## WHAT IS REQUIRED
Transcribe the listing below word for word.

--

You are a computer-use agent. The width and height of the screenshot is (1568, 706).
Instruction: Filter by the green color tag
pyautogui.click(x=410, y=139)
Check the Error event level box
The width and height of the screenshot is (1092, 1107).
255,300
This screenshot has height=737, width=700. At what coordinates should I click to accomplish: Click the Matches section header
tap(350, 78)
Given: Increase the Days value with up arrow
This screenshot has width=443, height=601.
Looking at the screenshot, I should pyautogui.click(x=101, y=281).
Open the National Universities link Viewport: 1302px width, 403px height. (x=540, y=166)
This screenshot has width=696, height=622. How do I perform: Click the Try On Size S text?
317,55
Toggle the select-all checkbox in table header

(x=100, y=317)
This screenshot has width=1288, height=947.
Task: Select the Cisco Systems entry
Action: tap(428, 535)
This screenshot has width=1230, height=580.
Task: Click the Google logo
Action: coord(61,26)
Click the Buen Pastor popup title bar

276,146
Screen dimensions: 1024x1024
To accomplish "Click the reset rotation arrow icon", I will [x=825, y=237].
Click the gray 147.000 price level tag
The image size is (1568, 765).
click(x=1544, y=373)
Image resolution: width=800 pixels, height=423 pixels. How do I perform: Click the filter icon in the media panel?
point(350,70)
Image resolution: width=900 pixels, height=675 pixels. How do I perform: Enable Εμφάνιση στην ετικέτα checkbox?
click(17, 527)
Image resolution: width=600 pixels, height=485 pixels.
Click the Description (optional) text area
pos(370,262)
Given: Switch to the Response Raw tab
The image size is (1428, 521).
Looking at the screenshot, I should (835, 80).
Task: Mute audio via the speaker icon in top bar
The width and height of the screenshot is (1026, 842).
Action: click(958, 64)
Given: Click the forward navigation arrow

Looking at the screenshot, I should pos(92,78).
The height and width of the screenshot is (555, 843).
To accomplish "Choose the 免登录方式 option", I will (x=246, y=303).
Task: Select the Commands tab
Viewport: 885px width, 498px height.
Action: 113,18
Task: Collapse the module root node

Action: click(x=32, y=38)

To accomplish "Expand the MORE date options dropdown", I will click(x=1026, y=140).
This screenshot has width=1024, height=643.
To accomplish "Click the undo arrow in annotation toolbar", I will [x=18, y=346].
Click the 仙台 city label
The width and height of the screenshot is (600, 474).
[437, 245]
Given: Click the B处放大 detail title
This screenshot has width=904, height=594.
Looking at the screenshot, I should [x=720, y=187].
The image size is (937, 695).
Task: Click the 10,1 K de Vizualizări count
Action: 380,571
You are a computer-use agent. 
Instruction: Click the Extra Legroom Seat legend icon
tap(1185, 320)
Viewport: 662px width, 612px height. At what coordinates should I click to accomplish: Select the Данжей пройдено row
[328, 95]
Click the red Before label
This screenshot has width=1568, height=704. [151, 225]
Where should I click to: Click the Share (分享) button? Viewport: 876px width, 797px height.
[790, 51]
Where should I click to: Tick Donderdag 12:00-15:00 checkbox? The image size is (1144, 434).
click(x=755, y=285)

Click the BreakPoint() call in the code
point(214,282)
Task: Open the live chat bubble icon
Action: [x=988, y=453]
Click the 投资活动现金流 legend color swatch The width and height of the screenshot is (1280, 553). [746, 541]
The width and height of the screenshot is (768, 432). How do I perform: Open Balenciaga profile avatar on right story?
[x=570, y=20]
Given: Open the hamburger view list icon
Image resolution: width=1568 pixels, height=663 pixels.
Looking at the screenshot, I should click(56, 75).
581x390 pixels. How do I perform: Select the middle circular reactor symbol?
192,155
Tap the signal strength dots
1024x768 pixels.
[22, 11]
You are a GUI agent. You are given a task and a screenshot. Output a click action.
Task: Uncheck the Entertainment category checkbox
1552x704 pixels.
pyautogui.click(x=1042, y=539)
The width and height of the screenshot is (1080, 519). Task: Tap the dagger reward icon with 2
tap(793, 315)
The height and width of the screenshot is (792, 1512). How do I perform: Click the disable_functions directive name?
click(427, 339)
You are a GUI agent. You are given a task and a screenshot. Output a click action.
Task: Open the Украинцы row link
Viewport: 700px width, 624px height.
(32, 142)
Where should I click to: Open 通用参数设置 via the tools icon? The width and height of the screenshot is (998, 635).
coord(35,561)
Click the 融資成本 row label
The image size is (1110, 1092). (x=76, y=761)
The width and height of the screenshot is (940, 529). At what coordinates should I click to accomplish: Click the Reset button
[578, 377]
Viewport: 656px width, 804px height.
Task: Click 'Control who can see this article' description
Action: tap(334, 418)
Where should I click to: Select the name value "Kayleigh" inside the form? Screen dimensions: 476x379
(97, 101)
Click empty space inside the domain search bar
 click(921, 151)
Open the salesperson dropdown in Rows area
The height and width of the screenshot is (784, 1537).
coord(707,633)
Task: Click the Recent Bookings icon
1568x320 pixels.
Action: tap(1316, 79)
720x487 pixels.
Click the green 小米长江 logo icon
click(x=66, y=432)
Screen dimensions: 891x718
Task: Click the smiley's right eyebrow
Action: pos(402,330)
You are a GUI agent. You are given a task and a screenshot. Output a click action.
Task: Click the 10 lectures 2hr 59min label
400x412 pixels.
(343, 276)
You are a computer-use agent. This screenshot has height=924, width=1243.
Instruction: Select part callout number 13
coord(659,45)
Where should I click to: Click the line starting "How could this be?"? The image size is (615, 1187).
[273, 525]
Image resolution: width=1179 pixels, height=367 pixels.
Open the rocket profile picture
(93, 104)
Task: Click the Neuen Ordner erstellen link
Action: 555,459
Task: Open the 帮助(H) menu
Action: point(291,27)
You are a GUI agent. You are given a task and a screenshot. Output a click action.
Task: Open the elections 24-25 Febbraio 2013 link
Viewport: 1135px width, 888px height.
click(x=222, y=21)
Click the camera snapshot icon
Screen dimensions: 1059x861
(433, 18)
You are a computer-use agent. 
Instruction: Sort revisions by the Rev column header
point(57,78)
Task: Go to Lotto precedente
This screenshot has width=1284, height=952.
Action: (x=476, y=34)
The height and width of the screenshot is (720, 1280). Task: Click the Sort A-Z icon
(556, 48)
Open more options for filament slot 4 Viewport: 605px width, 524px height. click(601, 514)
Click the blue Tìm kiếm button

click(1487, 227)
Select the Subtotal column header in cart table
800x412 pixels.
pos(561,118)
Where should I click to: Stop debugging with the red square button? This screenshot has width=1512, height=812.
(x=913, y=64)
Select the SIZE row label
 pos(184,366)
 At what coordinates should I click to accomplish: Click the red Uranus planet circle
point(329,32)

--

## SOLVED PROBLEM
You are a computer-use agent. The width and height of the screenshot is (1568, 706).
Instruction: Filter by the green color tag
pyautogui.click(x=410, y=139)
Check the Error event level box
The width and height of the screenshot is (1092, 1107).
255,300
This screenshot has height=737, width=700. At what coordinates should I click to accomplish: Click the Matches section header
tap(350, 78)
Given: Increase the Days value with up arrow
This screenshot has width=443, height=601.
Looking at the screenshot, I should pyautogui.click(x=101, y=281).
Open the National Universities link Viewport: 1302px width, 403px height. (x=540, y=166)
This screenshot has width=696, height=622. How do I perform: Click the Try On Size S text?
317,55
Toggle the select-all checkbox in table header

(x=100, y=317)
This screenshot has width=1288, height=947.
Task: Select the Cisco Systems entry
Action: tap(428, 535)
This screenshot has width=1230, height=580.
Task: Click the Google logo
Action: coord(61,26)
Click the Buen Pastor popup title bar

276,146
Screen dimensions: 1024x1024
To accomplish "Click the reset rotation arrow icon", I will [x=825, y=237].
Click the gray 147.000 price level tag
The image size is (1568, 765).
click(x=1544, y=373)
Image resolution: width=800 pixels, height=423 pixels. How do I perform: Click the filter icon in the media panel?
point(350,70)
Image resolution: width=900 pixels, height=675 pixels. How do I perform: Enable Εμφάνιση στην ετικέτα checkbox?
click(17, 527)
Image resolution: width=600 pixels, height=485 pixels.
Click the Description (optional) text area
pos(370,262)
Given: Switch to the Response Raw tab
The image size is (1428, 521).
Looking at the screenshot, I should (835, 80).
Task: Mute audio via the speaker icon in top bar
The width and height of the screenshot is (1026, 842).
Action: click(958, 64)
Given: Click the forward navigation arrow

Looking at the screenshot, I should pos(92,78).
The height and width of the screenshot is (555, 843).
To accomplish "Choose the 免登录方式 option", I will (x=246, y=303).
Task: Select the Commands tab
Viewport: 885px width, 498px height.
Action: 113,18
Task: Collapse the module root node

Action: click(x=32, y=38)

To accomplish "Expand the MORE date options dropdown", I will click(x=1026, y=140).
This screenshot has width=1024, height=643.
To accomplish "Click the undo arrow in annotation toolbar", I will [x=18, y=346].
Click the 仙台 city label
The width and height of the screenshot is (600, 474).
[437, 245]
Given: Click the B处放大 detail title
This screenshot has width=904, height=594.
Looking at the screenshot, I should [x=720, y=187].
The image size is (937, 695).
Task: Click the 10,1 K de Vizualizări count
Action: 380,571
You are a computer-use agent. 
Instruction: Click the Extra Legroom Seat legend icon
tap(1185, 320)
Viewport: 662px width, 612px height. At what coordinates should I click to accomplish: Select the Данжей пройдено row
[328, 95]
Click the red Before label
This screenshot has width=1568, height=704. [151, 225]
Where should I click to: Click the Share (分享) button? Viewport: 876px width, 797px height.
[790, 51]
Where should I click to: Tick Donderdag 12:00-15:00 checkbox? The image size is (1144, 434).
click(x=755, y=285)

Click the BreakPoint() call in the code
point(214,282)
Task: Open the live chat bubble icon
Action: [x=988, y=453]
Click the 投资活动现金流 legend color swatch The width and height of the screenshot is (1280, 553). [746, 541]
The width and height of the screenshot is (768, 432). How do I perform: Open Balenciaga profile avatar on right story?
[x=570, y=20]
Given: Open the hamburger view list icon
Image resolution: width=1568 pixels, height=663 pixels.
Looking at the screenshot, I should click(56, 75).
581x390 pixels. How do I perform: Select the middle circular reactor symbol?
192,155
Tap the signal strength dots
1024x768 pixels.
[22, 11]
You are a GUI agent. You are given a task and a screenshot. Output a click action.
Task: Uncheck the Entertainment category checkbox
1552x704 pixels.
pyautogui.click(x=1042, y=539)
The width and height of the screenshot is (1080, 519). Task: Tap the dagger reward icon with 2
tap(793, 315)
The height and width of the screenshot is (792, 1512). How do I perform: Click the disable_functions directive name?
click(427, 339)
You are a GUI agent. You are given a task and a screenshot. Output a click action.
Task: Open the Украинцы row link
Viewport: 700px width, 624px height.
(32, 142)
Where should I click to: Open 通用参数设置 via the tools icon? The width and height of the screenshot is (998, 635).
coord(35,561)
Click the 融資成本 row label
The image size is (1110, 1092). (x=76, y=761)
The width and height of the screenshot is (940, 529). At what coordinates should I click to accomplish: Click the Reset button
[578, 377]
Viewport: 656px width, 804px height.
Task: Click 'Control who can see this article' description
Action: tap(334, 418)
Where should I click to: Select the name value "Kayleigh" inside the form? Screen dimensions: 476x379
(97, 101)
Click empty space inside the domain search bar
 click(921, 151)
Open the salesperson dropdown in Rows area
The height and width of the screenshot is (784, 1537).
coord(707,633)
Task: Click the Recent Bookings icon
1568x320 pixels.
Action: tap(1316, 79)
720x487 pixels.
Click the green 小米长江 logo icon
click(x=66, y=432)
Screen dimensions: 891x718
Task: Click the smiley's right eyebrow
Action: pos(402,330)
You are a GUI agent. You are given a task and a screenshot. Output a click action.
Task: Click the 10 lectures 2hr 59min label
400x412 pixels.
(343, 276)
You are a computer-use agent. This screenshot has height=924, width=1243.
Instruction: Select part callout number 13
coord(659,45)
Where should I click to: Click the line starting "How could this be?"? The image size is (615, 1187).
[273, 525]
Image resolution: width=1179 pixels, height=367 pixels.
Open the rocket profile picture
(93, 104)
Task: Click the Neuen Ordner erstellen link
Action: 555,459
Task: Open the 帮助(H) menu
Action: point(291,27)
You are a GUI agent. You are given a task and a screenshot. Output a click action.
Task: Open the elections 24-25 Febbraio 2013 link
Viewport: 1135px width, 888px height.
click(x=222, y=21)
Click the camera snapshot icon
Screen dimensions: 1059x861
(433, 18)
You are a computer-use agent. 
Instruction: Sort revisions by the Rev column header
point(57,78)
Task: Go to Lotto precedente
This screenshot has width=1284, height=952.
Action: (x=476, y=34)
The height and width of the screenshot is (720, 1280). Task: Click the Sort A-Z icon
(556, 48)
Open more options for filament slot 4 Viewport: 605px width, 524px height. click(601, 514)
Click the blue Tìm kiếm button

click(1487, 227)
Select the Subtotal column header in cart table
800x412 pixels.
pos(561,118)
Where should I click to: Stop debugging with the red square button? This screenshot has width=1512, height=812.
(x=913, y=64)
Select the SIZE row label
 pos(184,366)
 At what coordinates should I click to accomplish: Click the red Uranus planet circle
point(329,32)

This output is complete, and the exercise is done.